**Texto mostrado**
:::::
# Que es el terminal P.ANT , de un estereo Pioneer



## foso (Ago 3, 2016)

Hola, tengo que volver a conectar el estereo original de la camioneta y no me acuerdo para que es el terminal P.ANT, que pareciera que estaba en uso pues no le corté el cable cuando lo saqué.
Me confunde porque los dos terminales de la antena son otros.


----------



## elgriego (Ago 3, 2016)

Hola foso ,Se me ocurren dos posibilidades,,,o tenes una antena automatica,o la antena de esa radio viene con un amplificador de Rf,,ya que la salida P Ant,,hace referencia a Power antena,,es decir una salida de alimentacion especializada para alguna de estas posibilidades.

Seguramente cuando encendes el estereo ,en ese terminal aparecen 12v.


Saludos.
:::::
**Material dado**

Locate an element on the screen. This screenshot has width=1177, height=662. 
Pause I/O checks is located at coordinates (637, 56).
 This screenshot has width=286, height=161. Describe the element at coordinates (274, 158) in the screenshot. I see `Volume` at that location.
:::::
**Desafío A**
Responde a estas preguntas según el hilo sobre el terminal P.ANT:
(i) ¿Qué tiene que volver a conectar foso?
(ii) ¿A qué hace referencia la salida P Ant, según elgriego?
(iii) ¿Qué tensión dice elgriego que seguramente aparece en ese terminal al encender el estéreo?
**Desafío B**
Prolonga el hilo sobre el terminal P.ANT a partir del último mensaje.

**Respuesta A**
(i) El estéreo original de la camioneta.
(ii) A "Power antena", una salida de alimentación especializada.
(iii) 12 V.

**Respuesta B**
----------



## Scooter (Ago 3, 2016)

Creo que es para subir la antena eléctrica motorizada al encender la radio.


----------



## foso (Ago 4, 2016)

Hola gracias por responder, creo que debe ser eso, para subir la antena automático, la verdad ni me acordaba que lo tenía. Se agradece !

saludos


----------



## el-rey-julien (Ago 5, 2016)

si,es el terminal para la antena eléctrica o en su defecto también sirve para encender la potencia (el amplificador del auto)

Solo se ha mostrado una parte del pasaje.